- Mike Wendling em Chicago e Madeline Halpert em New York
- BBC News
O assassinato “descarado e direcionado” do executivo do setor de planos de saúde Brian Thompson, CEO da UnitedHealthcare, em frente a um hotel em Nova York, na semana passada, chocou os Estados Unidos. A reação ao crime também expôs uma raiva latente contra um setor que movimenta um trilhão de dólares.
“Autorização prévia” não é uma expressão que, aparentemente, despertaria muito ardor.
Mas em um dia quente de julho, mais de 100 pessoas se reuniram do lado de fora da sede da UnitedHealthcare, em Minnesota, para protestar contra as apólices da provedora de planos de saúde e a recusa de solicitações de pacientes.
A “autorização prévia” permite que as empresas analisem os tratamentos sugeridos antes de concordar em pagar por eles.
Onze pessoas foram presas por bloquear uma estrada durante o protesto.
Os registros da polícia indicam que elas vieram de todo o país, incluindo Maine, Nova York, Texas e Virgínia Ocidental, para a manifestação organizada pelo People’s Action Institute.
Unai Montes-Irueste, diretor de estratégia de mídia do grupo com sede em Chicago, disse que os manifestantes tinham experiência pessoal com pedidos negados e outros problemas com o sistema de saúde.
“O atendimento é negado, e eles têm que passar por um processo de apelação que é incrivelmente difícil de vencer”, disse Montes-Irueste à BBC.
A raiva latente sentida por muitos americanos em relação ao sistema de saúde — uma variedade vertiginosa de prestadores de serviços, empresas com e sem fins lucrativos, gigantes do setor de planos de saúde e programas governamentais — veio à tona após o assassinato, aparentemente premeditado e direcionado, de Thompson em Nova York, na última quarta-feira (4/12).
Thompson era CEO da UnitedHealthcare, a unidade de seguros do provedor de serviços de saúde UnitedHealth Group. A companhia é a maior seguradora dos EUA.
Antes de apontar o suposto assassino, as autoridades informaram que foram encontradas mensagens escritas em cartuchos de bala na cena do crime.
As palavras “deny” (negar), “defend” (defender) e “depose” (destituir) estavam nos cartuchos, o que os investigadores acreditam que possa se referir a táticas que os críticos dizem que as seguradoras usam para evitar pagamentos e aumentar os lucros.

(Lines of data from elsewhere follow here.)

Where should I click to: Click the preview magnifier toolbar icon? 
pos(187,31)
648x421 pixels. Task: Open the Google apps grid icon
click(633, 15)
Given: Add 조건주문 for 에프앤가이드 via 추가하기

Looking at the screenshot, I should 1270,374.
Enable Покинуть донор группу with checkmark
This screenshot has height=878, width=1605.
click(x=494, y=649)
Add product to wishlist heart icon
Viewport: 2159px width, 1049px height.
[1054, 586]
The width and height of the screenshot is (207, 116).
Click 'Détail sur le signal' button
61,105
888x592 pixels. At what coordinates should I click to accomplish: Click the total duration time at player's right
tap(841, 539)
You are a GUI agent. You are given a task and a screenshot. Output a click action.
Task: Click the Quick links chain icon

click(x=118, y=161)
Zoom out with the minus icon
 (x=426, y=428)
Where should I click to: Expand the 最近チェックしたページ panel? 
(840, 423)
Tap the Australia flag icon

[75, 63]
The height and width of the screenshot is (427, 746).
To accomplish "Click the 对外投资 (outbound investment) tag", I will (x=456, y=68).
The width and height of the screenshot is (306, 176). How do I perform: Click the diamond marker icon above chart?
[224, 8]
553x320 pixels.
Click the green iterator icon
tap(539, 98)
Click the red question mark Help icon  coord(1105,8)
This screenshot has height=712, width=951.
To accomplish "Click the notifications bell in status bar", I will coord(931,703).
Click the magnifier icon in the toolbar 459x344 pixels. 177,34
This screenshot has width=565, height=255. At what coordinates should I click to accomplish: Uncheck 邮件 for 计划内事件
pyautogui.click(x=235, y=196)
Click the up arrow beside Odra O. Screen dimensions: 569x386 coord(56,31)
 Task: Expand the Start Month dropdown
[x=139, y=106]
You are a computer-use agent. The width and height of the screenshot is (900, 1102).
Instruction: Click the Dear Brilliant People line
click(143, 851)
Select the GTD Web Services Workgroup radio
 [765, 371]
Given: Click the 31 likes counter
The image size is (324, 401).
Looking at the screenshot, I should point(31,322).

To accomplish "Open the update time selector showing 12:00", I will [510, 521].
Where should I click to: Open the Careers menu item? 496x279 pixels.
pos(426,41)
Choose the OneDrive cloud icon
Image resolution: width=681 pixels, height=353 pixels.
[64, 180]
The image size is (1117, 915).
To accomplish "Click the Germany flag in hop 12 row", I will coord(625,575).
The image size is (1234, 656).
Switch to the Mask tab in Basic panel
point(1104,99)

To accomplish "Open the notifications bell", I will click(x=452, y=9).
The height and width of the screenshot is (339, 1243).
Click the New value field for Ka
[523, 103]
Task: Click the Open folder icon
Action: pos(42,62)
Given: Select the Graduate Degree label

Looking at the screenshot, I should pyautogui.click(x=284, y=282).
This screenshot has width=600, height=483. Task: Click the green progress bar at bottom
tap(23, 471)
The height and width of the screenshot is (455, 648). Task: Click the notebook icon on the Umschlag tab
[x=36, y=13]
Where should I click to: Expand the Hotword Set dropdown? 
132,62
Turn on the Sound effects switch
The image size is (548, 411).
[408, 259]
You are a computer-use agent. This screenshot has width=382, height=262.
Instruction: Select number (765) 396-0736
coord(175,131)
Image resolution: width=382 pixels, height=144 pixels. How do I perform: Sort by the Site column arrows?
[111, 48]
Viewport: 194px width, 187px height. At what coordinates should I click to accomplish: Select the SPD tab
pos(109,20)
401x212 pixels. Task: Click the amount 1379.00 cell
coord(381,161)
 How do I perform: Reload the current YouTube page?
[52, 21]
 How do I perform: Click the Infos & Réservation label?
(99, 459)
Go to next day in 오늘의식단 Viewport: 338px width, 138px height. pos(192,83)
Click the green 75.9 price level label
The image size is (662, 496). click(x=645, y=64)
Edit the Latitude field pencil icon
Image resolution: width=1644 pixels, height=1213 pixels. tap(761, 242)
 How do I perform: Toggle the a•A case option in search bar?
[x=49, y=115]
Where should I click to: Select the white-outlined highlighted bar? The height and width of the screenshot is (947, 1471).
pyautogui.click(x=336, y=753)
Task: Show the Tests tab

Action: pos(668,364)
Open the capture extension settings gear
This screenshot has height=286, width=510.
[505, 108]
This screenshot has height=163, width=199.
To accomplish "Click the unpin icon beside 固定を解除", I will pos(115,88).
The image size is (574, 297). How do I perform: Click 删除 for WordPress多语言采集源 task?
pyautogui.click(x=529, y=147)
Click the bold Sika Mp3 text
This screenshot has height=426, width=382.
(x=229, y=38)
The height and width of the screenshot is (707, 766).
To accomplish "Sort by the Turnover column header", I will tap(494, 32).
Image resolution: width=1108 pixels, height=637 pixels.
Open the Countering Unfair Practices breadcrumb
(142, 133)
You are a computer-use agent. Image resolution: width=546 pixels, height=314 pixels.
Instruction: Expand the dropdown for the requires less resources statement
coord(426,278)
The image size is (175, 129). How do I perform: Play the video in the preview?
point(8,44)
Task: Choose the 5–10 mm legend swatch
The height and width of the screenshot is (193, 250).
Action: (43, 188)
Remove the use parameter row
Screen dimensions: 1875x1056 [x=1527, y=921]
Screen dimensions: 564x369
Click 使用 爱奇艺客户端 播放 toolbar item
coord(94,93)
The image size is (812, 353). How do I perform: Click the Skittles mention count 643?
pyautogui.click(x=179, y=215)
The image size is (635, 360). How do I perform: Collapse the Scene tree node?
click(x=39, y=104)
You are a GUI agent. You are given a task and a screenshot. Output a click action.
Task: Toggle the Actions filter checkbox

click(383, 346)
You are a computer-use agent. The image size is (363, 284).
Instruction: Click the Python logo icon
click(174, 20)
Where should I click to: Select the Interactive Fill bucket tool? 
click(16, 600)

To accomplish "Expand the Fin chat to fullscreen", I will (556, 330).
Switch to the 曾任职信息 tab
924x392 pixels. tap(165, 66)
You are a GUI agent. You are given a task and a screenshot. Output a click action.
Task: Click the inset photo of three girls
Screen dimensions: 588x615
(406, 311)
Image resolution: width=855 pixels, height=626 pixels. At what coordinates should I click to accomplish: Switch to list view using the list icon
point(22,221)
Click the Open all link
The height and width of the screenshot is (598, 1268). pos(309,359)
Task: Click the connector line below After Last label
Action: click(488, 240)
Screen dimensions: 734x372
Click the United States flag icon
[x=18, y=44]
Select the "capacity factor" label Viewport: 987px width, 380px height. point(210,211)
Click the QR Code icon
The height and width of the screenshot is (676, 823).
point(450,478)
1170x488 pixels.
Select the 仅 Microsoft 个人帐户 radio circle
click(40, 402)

Na segunda-feira (09/12), a polícia apontou um suspeito pelo assassinato.
Luigi Mangione, de 26 anos, foi preso por porte ilegal de arma de fogo e por apresentar documentos falsos, depois de ser reconhecido por um funcionário de um McDonald’s em Altoona, Pensilvânia, como possível suspeito pela morte de Thompson. A prisão ocorreu após dias de intensas buscas.
Ele estava carregando uma arma e “várias identidades falsas” — incluindo um documento de Nova Jersey que correspondia à identidade que o suspeito pelo assassinato usou para fazer check-in em um albergue em Nova York antes do crime.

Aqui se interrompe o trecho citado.